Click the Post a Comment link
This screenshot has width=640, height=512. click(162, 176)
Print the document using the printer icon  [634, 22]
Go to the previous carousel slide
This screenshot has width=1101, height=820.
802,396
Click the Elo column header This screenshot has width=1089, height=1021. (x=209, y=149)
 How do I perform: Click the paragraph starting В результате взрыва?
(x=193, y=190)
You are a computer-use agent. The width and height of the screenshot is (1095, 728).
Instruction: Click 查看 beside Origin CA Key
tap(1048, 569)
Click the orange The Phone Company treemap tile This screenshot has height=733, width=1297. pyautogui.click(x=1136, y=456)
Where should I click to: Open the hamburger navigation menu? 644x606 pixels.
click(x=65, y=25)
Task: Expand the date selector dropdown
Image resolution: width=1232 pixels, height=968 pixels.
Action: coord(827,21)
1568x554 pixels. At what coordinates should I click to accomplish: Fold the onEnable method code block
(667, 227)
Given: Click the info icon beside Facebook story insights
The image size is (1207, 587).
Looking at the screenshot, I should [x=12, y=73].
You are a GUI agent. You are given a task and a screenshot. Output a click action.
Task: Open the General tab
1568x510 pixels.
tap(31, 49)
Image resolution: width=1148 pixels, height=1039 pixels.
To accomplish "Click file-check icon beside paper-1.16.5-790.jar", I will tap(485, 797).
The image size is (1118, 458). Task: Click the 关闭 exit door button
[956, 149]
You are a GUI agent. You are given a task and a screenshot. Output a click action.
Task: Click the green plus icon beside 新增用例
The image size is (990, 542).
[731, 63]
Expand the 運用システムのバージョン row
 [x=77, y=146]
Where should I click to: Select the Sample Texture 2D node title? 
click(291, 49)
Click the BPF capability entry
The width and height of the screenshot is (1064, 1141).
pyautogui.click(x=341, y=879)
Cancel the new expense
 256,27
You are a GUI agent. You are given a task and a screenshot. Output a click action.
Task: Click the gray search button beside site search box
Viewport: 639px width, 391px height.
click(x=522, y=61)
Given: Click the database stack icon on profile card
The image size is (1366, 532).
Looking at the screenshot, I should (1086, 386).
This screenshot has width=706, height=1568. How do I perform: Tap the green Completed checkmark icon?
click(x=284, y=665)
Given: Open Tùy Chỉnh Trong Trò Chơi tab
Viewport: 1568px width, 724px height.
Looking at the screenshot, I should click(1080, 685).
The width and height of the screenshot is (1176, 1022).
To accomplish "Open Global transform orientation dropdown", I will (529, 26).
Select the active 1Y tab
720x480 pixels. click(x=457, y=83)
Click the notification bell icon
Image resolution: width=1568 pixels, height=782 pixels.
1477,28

▶ _Work instruction_
Given the records above, reproduce precisely and only the lines between the line holding "Click the BPF capability entry" and the line holding "The width and height of the screenshot is (1176, 1022).", inclusive.

▶ _Response to the task_
Click the BPF capability entry
The width and height of the screenshot is (1064, 1141).
pyautogui.click(x=341, y=879)
Cancel the new expense
 256,27
You are a GUI agent. You are given a task and a screenshot. Output a click action.
Task: Click the gray search button beside site search box
Viewport: 639px width, 391px height.
click(x=522, y=61)
Given: Click the database stack icon on profile card
The image size is (1366, 532).
Looking at the screenshot, I should (1086, 386).
This screenshot has width=706, height=1568. How do I perform: Tap the green Completed checkmark icon?
click(x=284, y=665)
Given: Open Tùy Chỉnh Trong Trò Chơi tab
Viewport: 1568px width, 724px height.
Looking at the screenshot, I should click(1080, 685).
The width and height of the screenshot is (1176, 1022).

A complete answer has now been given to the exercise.